- [WHAT YOU SHOULD DO]: Copy out the lines beginning with the one that contains "Where should I" and ending with the last line below, exactly as they stand. Pictures are not copied.

Items from a dataset

☆ ☆ ☆ ☆ ☆ ☆ ☆

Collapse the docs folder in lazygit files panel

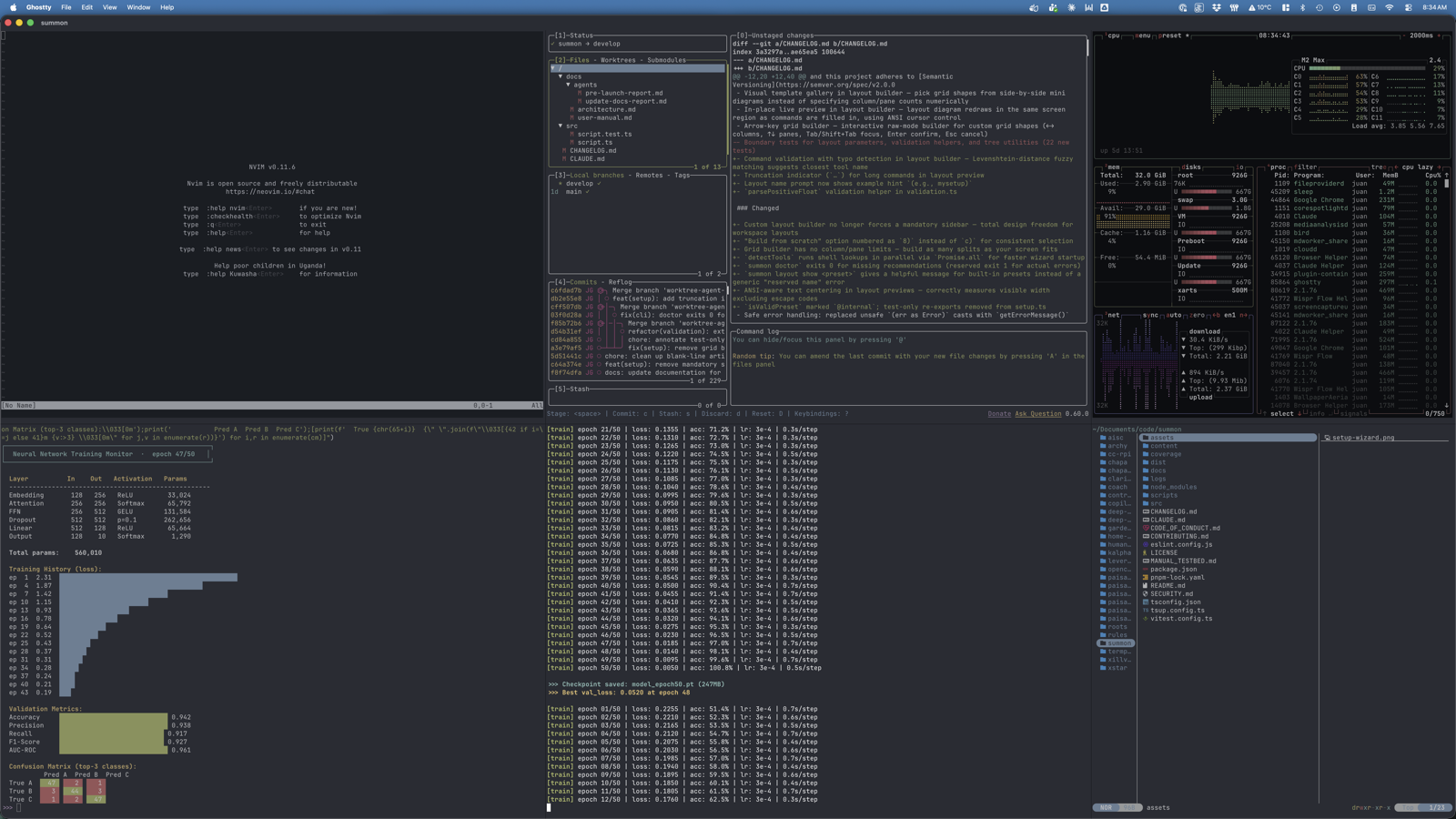tap(574, 76)
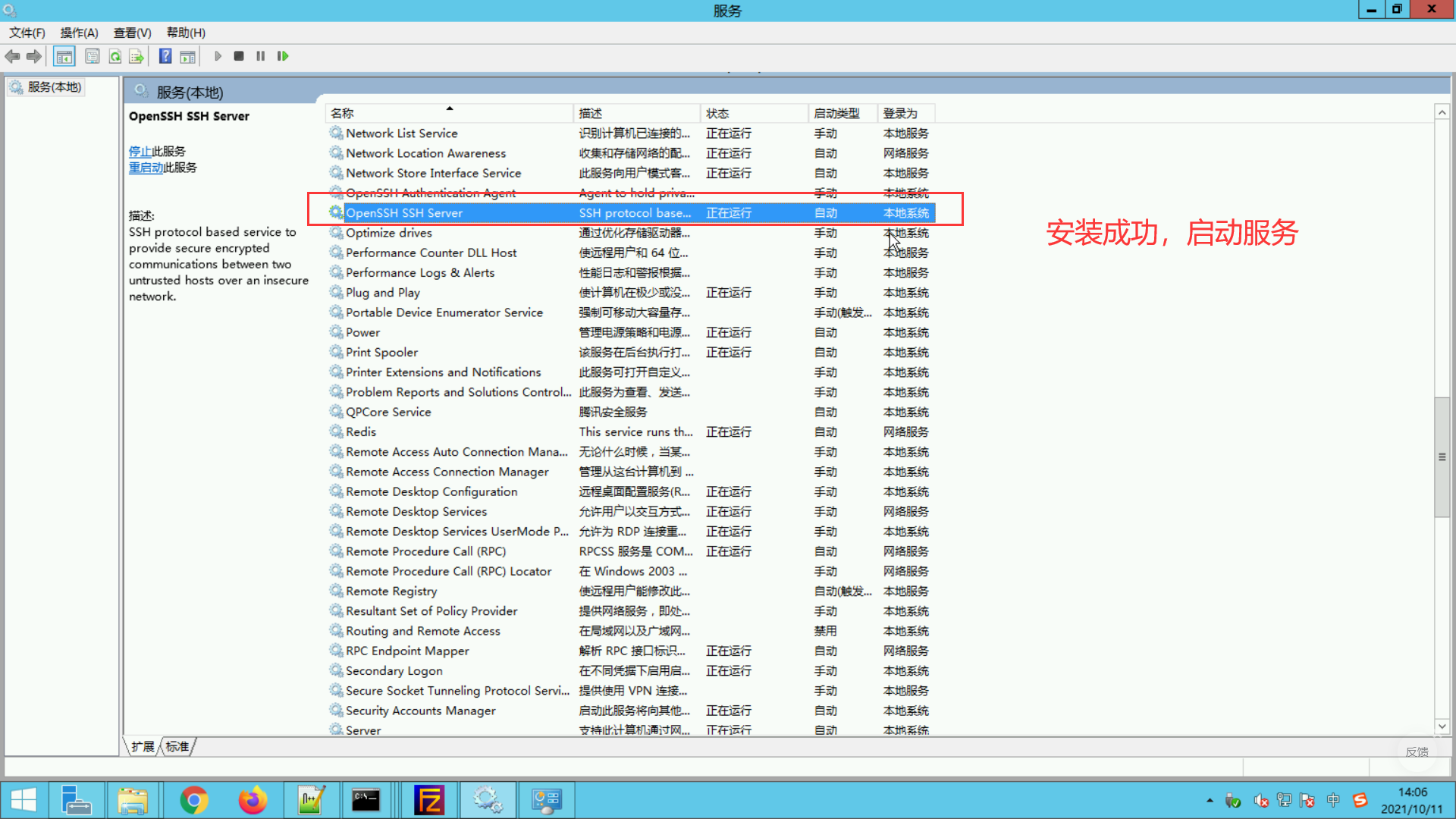Viewport: 1456px width, 819px height.
Task: Toggle the Show/Hide Console Tree icon
Action: 64,56
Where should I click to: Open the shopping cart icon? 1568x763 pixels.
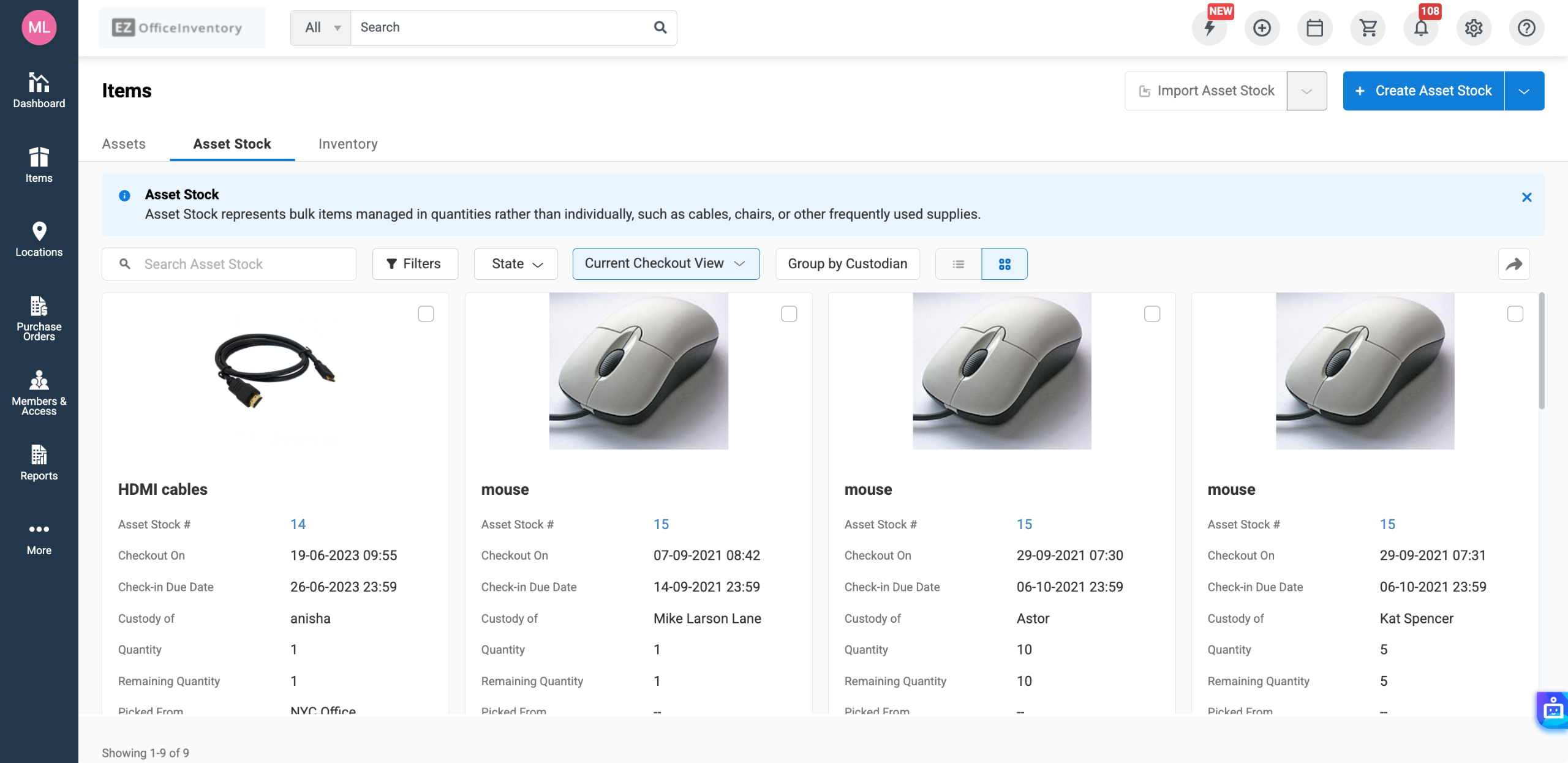click(x=1368, y=28)

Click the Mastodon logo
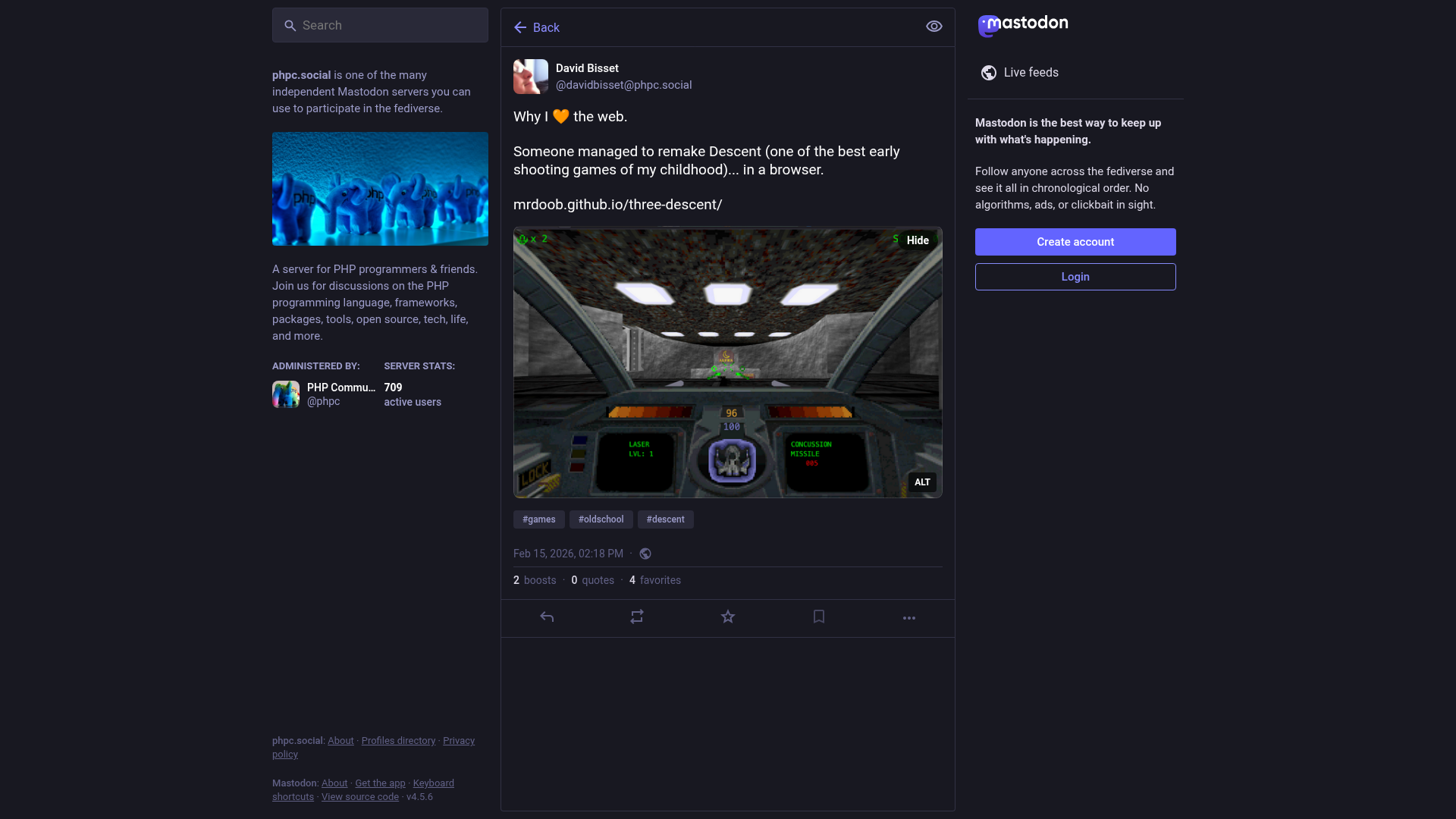click(x=1023, y=24)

☆ ☆ ☆ ☆ ☆ ☆ ☆

- [YOUR SOLUTION]:
Where should I click to: Open the shopping cart icon? 1568x763 pixels.
click(x=1368, y=28)

Click the Mastodon logo
click(x=1023, y=24)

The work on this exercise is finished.